The power of new data
By harnessing the power of the most up-to-date census data available, we’re helping clients build more accurate models and empower better decisions.
Did you know that the 2018 Census data is now available from Statistics NZ? High-level datasets are publicly available and much more data can be unlocked through customised data requests. This includes datasets at the most fine-grained geographic level, Statistical Area 1 (SA1). Containing populations of typically 100-200 people, SA1 replaces the old standard of meshblock units and is the new standard for the building blocks of demographic data in New Zealand.
With the release of the 2018 Census dataset our team can more accurately represent where people live and work, and how they travel. This new data will provide invaluable insights for many facets of planning and decision making, including the development of transportation models, facility selection, transport strategy and scheme appraisal. Using the newly released 2018 data can remove the uncertainty that decision makers face when working with forecasts based on 2013 census data, which will now be seven years old.
Census datasets can readily be combined with other publicly held, or privately sourced, data repositories such as aerial photography from LINZ, RAMM data or bespoke traffic and parking survey data.

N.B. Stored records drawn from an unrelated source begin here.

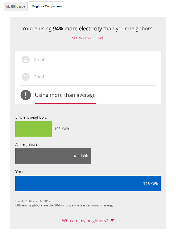Click the red underline below rating
176x235 pixels.
tap(65, 104)
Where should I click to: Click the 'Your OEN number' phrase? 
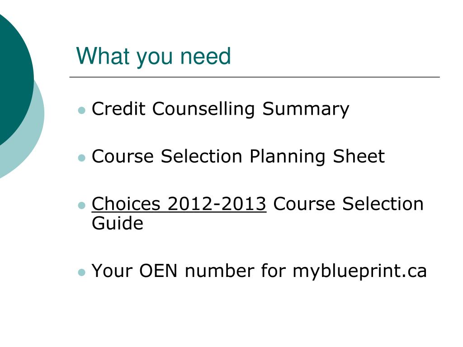(x=173, y=271)
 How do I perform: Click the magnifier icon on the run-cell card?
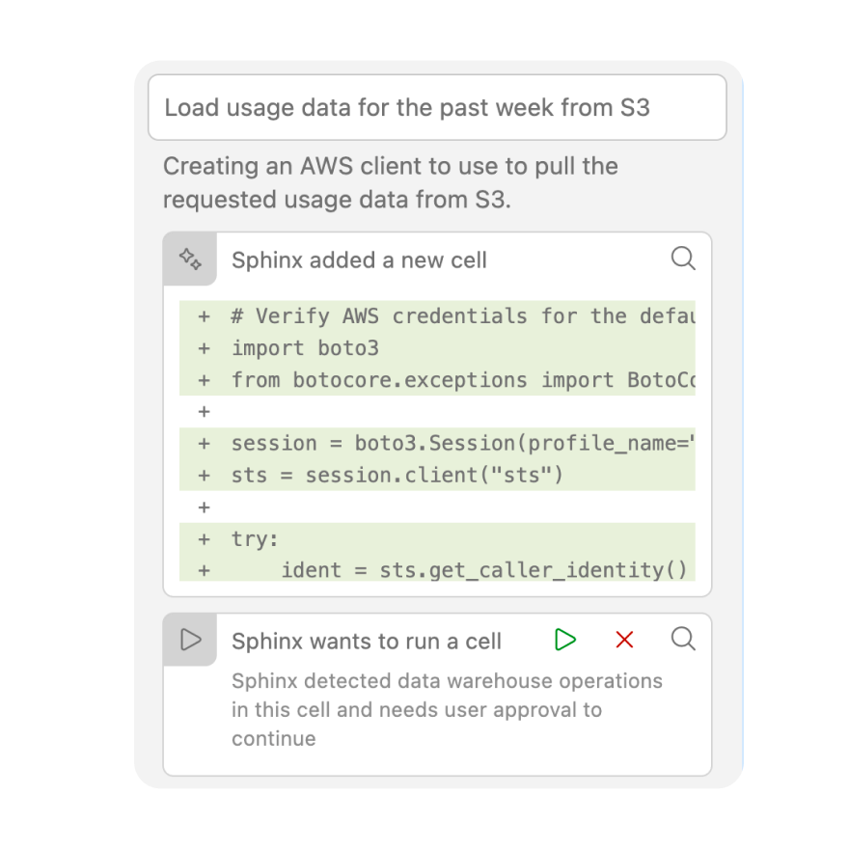[x=683, y=639]
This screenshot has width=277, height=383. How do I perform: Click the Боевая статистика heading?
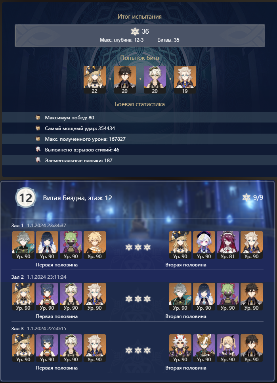139,104

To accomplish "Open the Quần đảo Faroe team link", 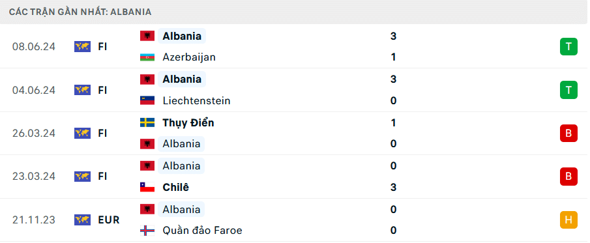I will (202, 230).
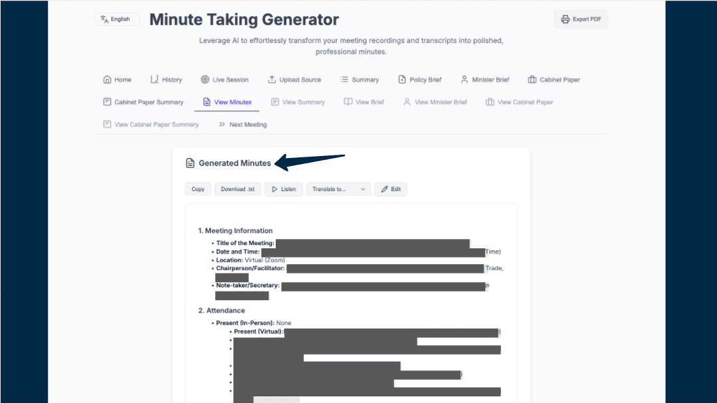Download minutes as .txt file
The height and width of the screenshot is (403, 717).
click(237, 189)
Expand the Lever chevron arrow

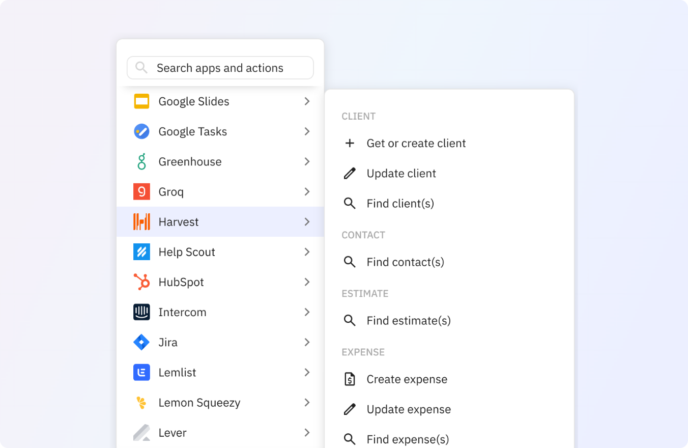pos(307,433)
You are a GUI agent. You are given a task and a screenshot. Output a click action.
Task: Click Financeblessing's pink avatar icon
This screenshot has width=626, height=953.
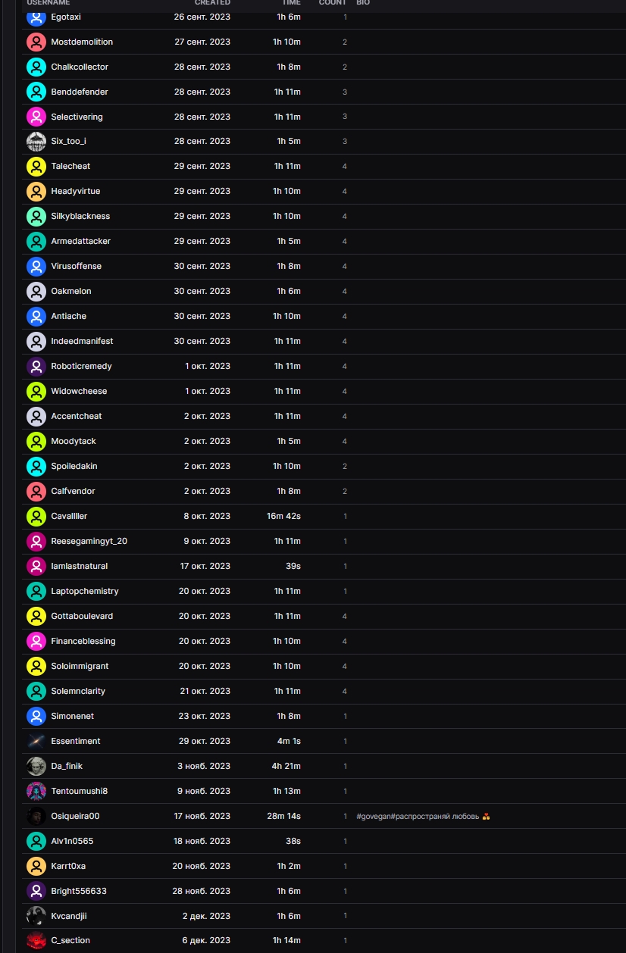coord(36,642)

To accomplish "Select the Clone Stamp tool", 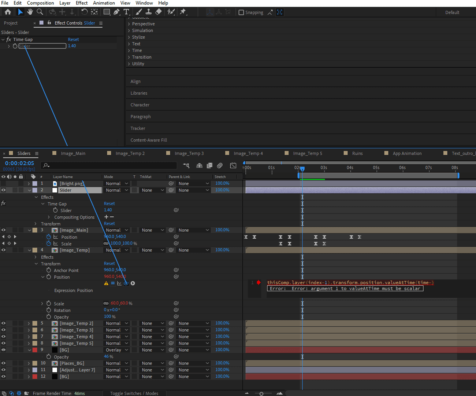I will (x=148, y=12).
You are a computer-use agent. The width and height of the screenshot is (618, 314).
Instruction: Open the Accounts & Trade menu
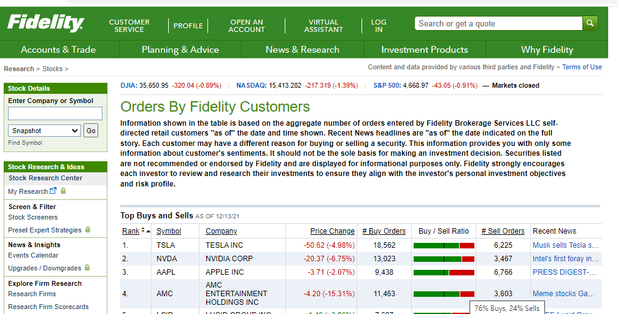pos(58,50)
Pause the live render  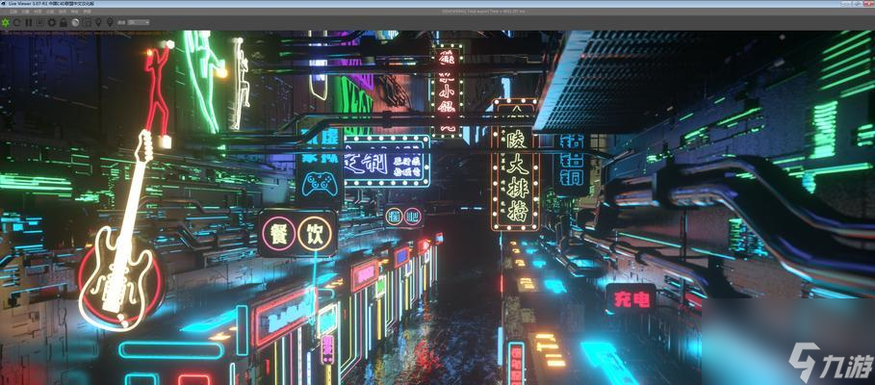click(x=29, y=21)
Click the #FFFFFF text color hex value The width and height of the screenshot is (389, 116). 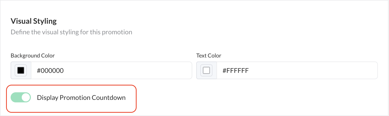click(x=236, y=71)
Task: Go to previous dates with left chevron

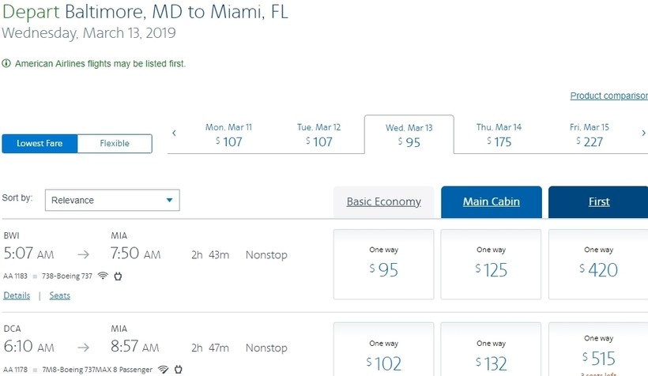Action: (x=174, y=133)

The team at Abley can bring you the essential combination of transport planning knowledge and data analytics expertise to help you unlock the power of these large national datasets.
If you’d like to know more about harnessing the power of census data to help with your transport planning or related project, please contact Chris.

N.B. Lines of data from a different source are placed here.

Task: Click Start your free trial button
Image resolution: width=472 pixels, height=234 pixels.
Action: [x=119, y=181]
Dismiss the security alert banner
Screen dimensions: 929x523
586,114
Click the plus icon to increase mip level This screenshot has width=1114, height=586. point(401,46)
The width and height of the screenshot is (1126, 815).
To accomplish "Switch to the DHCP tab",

New team members add valuable skills and diverse range of experience
Please join us in welcoming our 6 new team members.
Mark Thompson has 20+ years’ experience in the geospatial industry across a diverse range of industries. Mark enjoys working with people to help create a better business, whether that’s improving processes, providing strategic direction or implementing advanced technical solutions. Mark has joined our team as an Associate Spatial Advisor and is based in Tauranga.
Kate Brill is based in our Auckland office as a Principal Transportation Planner. Kate has 18 years’ experience in the private and public sectors in both New Zealand and Australia, working in development planning, walking and cycling planning and design, transport assessments, resource consents and travel demand management.
Evan Stranks recently arrived in New Zealand from the UK, and is originally from Canada. Evan is a Senior Transportation Engineer in our Safe Systems team, and is based in Christchurch. Evan is experienced in all stages of transportation projects, but is particularly interested in research, analysis and feasibility.
Edwin Van Ras immigrated to New Zealand from the Netherlands earlier this year, and has joined us in Christchurch as the Business Delivery Manager for our Software Development team. Edwin has previously worked for some of the finest hi-tech innovation and automation companies in a variety of roles, including test automation specialist, senior software architect, agile product owner and HR lead and Innovation lead.
Subodh Dangwal is a Senior Spatial Advisor in our Software Development team, based in our Auckland office. Subodh is a full stack web developer and GIS specialist, with previous experience working in both the public and private sectors.
Luke Sussex was previously a summer intern with Abley. Luke joined our Auckland team in February as a Graduate Spatial Adviser, after completing a Postgraduate Diploma in Geospatial Science from AUT. His final year projects included using GIS analysis and Python programming to report on global air quality, investigating bus accessibility in Auckland and determining global fire risk using Multi-Criteria Decision Analysis.